**TASK REQUIREMENTS**
Scan the data below for the string "computer". Copy every line where it appears.

**Dataset entries**
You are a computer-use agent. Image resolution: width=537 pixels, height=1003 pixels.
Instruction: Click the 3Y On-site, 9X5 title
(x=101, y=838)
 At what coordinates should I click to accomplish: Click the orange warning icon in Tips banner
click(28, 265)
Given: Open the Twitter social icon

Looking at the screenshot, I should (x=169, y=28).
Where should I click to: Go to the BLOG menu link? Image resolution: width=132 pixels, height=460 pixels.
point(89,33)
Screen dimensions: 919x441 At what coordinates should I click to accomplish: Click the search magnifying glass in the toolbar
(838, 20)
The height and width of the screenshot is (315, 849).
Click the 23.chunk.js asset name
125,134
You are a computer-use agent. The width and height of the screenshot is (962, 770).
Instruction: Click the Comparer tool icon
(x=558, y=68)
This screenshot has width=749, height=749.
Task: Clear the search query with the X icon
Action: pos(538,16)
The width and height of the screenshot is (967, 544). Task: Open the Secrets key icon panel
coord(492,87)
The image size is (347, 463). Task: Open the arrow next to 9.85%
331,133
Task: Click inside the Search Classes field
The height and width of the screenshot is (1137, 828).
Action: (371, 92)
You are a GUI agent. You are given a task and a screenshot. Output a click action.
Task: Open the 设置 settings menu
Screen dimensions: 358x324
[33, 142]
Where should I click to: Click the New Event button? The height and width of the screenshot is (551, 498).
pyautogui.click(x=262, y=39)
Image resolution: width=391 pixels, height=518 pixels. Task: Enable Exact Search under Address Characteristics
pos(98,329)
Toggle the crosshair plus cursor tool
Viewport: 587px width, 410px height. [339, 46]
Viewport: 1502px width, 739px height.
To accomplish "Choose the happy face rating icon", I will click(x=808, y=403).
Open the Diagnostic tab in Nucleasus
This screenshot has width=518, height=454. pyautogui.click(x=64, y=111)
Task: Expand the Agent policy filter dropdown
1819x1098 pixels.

**OUTPUT OF THE TASK**
You are a computer-use agent. Image resolution: width=537 pixels, height=1003 pixels.
You are a computer-use agent. The width and height of the screenshot is (962, 770).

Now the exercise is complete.